New Zealand rugby was in mourning on Sunday after All Blacks great Brian Lochore died of cancer aged 78. Lochore, who captained New Zealand in 18 tests during their golden era of the 1960s and coached the All Blacks to the inaugural World Cup title in 1987, died on Saturday, New Zealand Rugby (NZR) said in a statement.
"It is with great sadness and grief that we announce that Sir Brian succumbed to his battle with cancer," NZR chief executive Steve Tew said. "We have lost a genuine legend of our country, an unwavering figure on the field, and a highly respected figure off it. His family has lost a devoted husband, father and grandfather and for many of us, a great friend.
"It is not over-stating the facts to say that Sir Brian Lochore was the saviour of New Zealand rugby on several occasions and many of us have lost a great mate." Lochore had never played number eight before he was selected for the 1963-64 New Zealand tour of Europe but he made the position his own in 68 games in the famous black shirt, 25 of them tests.
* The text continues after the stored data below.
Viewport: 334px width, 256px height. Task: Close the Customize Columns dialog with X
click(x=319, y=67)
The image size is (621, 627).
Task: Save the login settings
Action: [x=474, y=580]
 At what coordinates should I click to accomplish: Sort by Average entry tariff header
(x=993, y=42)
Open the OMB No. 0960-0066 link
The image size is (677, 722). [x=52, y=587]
He was appointed captain of the team in 1966 by coach Fred Allen ahead of more experienced players like Colin Meads and Kel Tremain and led the team through a long unbeaten run when they were regarded as the unofficial world champions. Lochore retired in 1970 following a tour of South Africa but was called back into an injury-ravaged side for the 1971 test series against the British and Irish Lions.
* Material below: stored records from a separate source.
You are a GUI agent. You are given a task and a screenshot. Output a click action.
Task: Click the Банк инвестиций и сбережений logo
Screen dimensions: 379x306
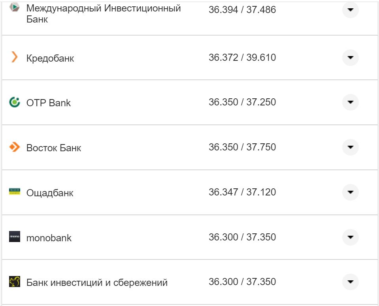click(15, 282)
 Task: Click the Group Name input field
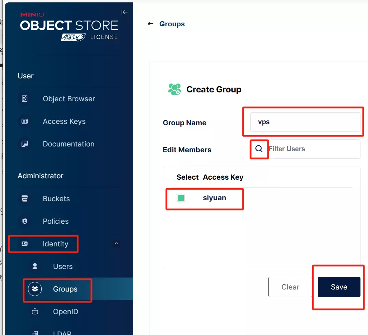305,122
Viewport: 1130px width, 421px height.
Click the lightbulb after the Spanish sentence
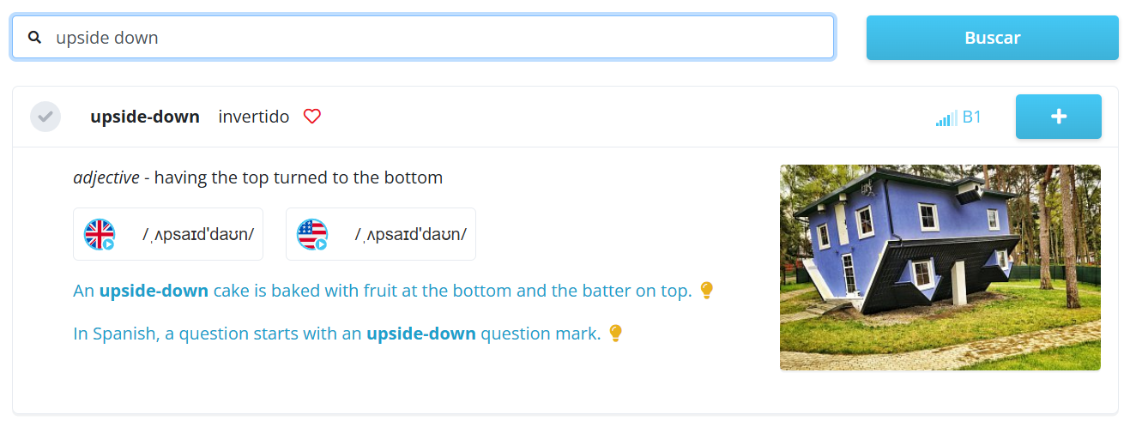tap(615, 334)
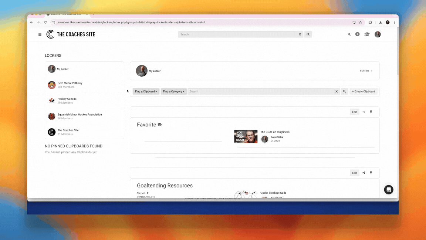This screenshot has width=426, height=240.
Task: Share the Goaltending Resources clipboard
Action: (x=364, y=173)
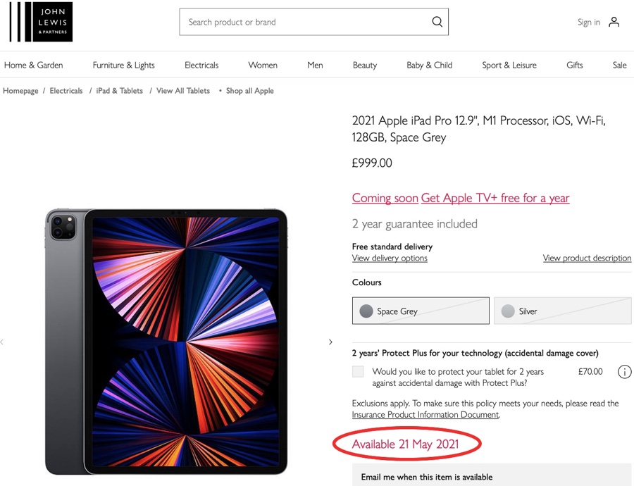This screenshot has width=634, height=486.
Task: Open the Baby & Child menu
Action: tap(429, 65)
He answered the call, of course, famously leaving a note for his wife on their refrigerator saying "gone to Wellington, playing the test tomorrow". After coaching success at a provincial level, he was appointed an All Blacks selector in 1983 and then coach from 1985-87, dealing with the fallout of a rebel tour of South Africa in 1986.
He stepped down after the All Blacks won the World Cup in New Zealand and Australia in 1987 but returned to the national selection panel in 2004 at the request of coach Graham Henry. His rugby career was intertwined with fellow All Blacks great Colin Meads, who died in 2017 from pancreatic cancer, and New Zealand's amateur provincial teams now compete for the Meads and Lochore Cups.
Lochore was knighted by New Zealand's government in 1999 for services to the community and sport and NZR revealed in June this year that he had been diagnosed with bowel cancer.